To evaluate the functional role of the Aβ oligomer–×-PrPc interaction, the effects of Aβ oligomers on LTP were measured in brain sections from mice in which the PrPc gene was knocked out (PRNP–/–) (OMIM 176640). In wild-type hippocampal sections, a brief train of pulses in the theta frequency to Schaffer collateral fibers results in an increase in the excitatory postsynaptic potentials that can last for hours. This change in synaptic strength in response to a specific stimulus is believed to be a fundamental mechanism underlying learning and memory. When nanomolar concentrations of Aβ oligomers were applied to wild-type sections, LTP was strongly inhibited, as has been reported by numerous laboratories.10,13,17,20 In contrast, no inhibitory effects on LTP were seen when the same Aβ preparation was applied to brain sections from PRNP–/– animals, suggesting that Aβ oligomer signaling is mediated through PrPc.11 To confirm these findings, wild-type brain sections were pretreated with 6D11, a specific antibody to PrPc found to block Aβ oligomer binding. When these pretreated sections were exposed to the Aβ solution, LTP was unaffected, further suggesting a critical role of PrPc in Aβ oligomer–induced synaptotoxic effects.

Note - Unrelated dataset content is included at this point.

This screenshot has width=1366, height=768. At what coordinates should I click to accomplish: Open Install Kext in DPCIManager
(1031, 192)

Because PrPc is an extracellular protein, downstream Aβ oligomer signaling is likely mediated via a putative PrPc-associated transmembrane coreceptor (Figure). This putative coreceptor may have a critical role in AD-related neurodegeneration and, once identified, could provide an additional potential therapeutic target.

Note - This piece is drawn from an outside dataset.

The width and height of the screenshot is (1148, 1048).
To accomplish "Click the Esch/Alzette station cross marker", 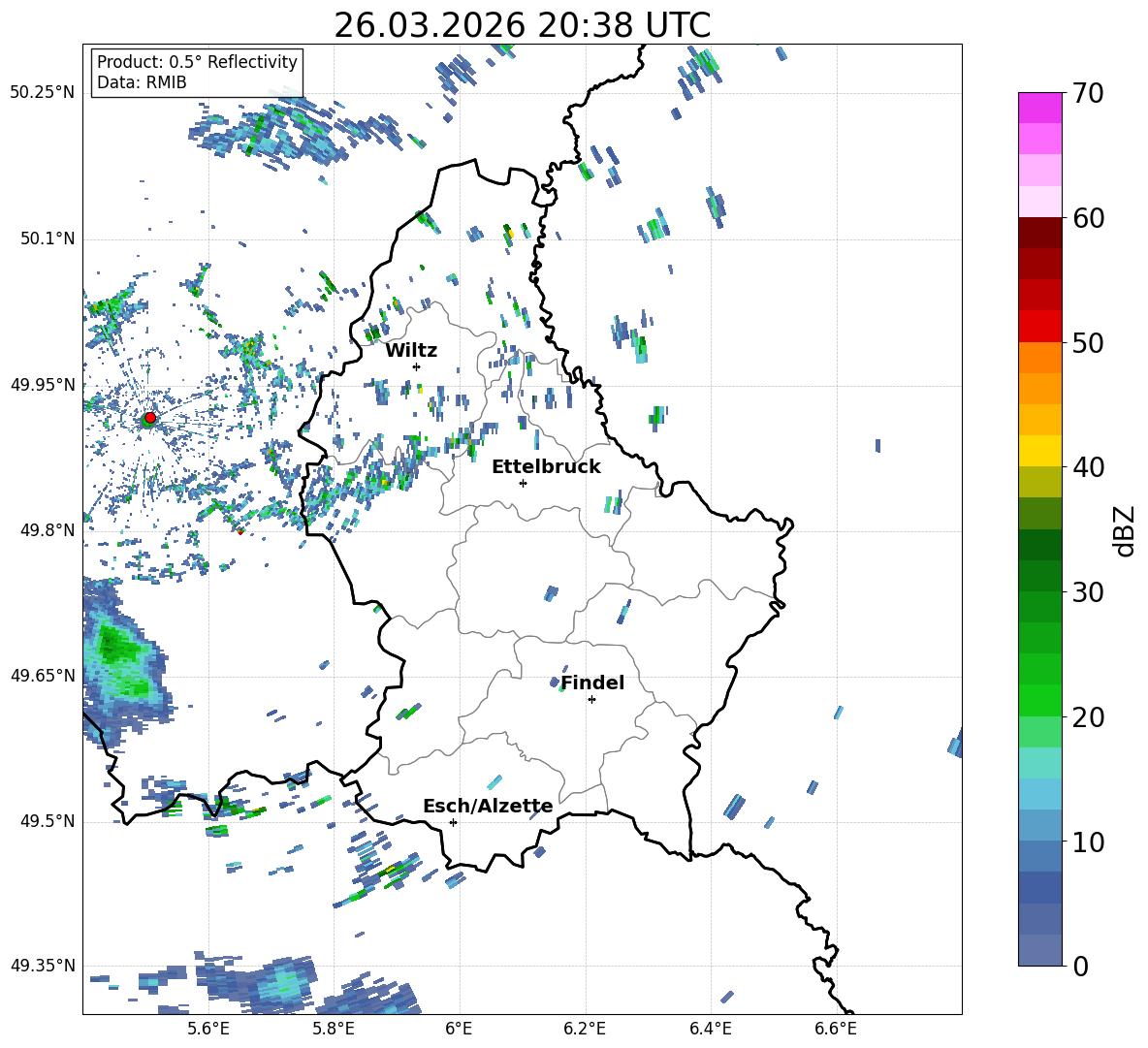I will coord(453,822).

β-Amyloid (Aβ) oligomer signaling. The amyloid precursor protein (APP) is cleaved by β-secretase and γ-secretase to produce monomeric Aβ peptides that, in turn, assemble into toxic Aβ oligomers. β-Amyloid ...


For at least a decade, an indirect association between AD and PrPc has been lingering in the literature. Early interest was fueled mostly by the fact that AD and human prion disease involve aggregates of pathologic proteins in the brain25 and that the amyloid precursor–like protein was reported to bind PrPc.26 Recently, more specific evidence has emerged linking PrPc to AD. From a genetic perspective, interest has been growing in the PRNP methionine/valine polymorphism (M129V) and its relationship to sporadic AD. Homozygosity at this codon, which is located within the unstructured central domain of PrPc, is associated with an increased risk of sporadic Creutzfeldt-Jakob disease.27 Others have found that this genotype confers an increased risk for sporadic AD in certain populations.28 Whether polymorphisms within the PRNP gene may affect Aβ oligomer binding to PrPc and alter susceptibility to AD is unknown, but it remains an intriguing possibility.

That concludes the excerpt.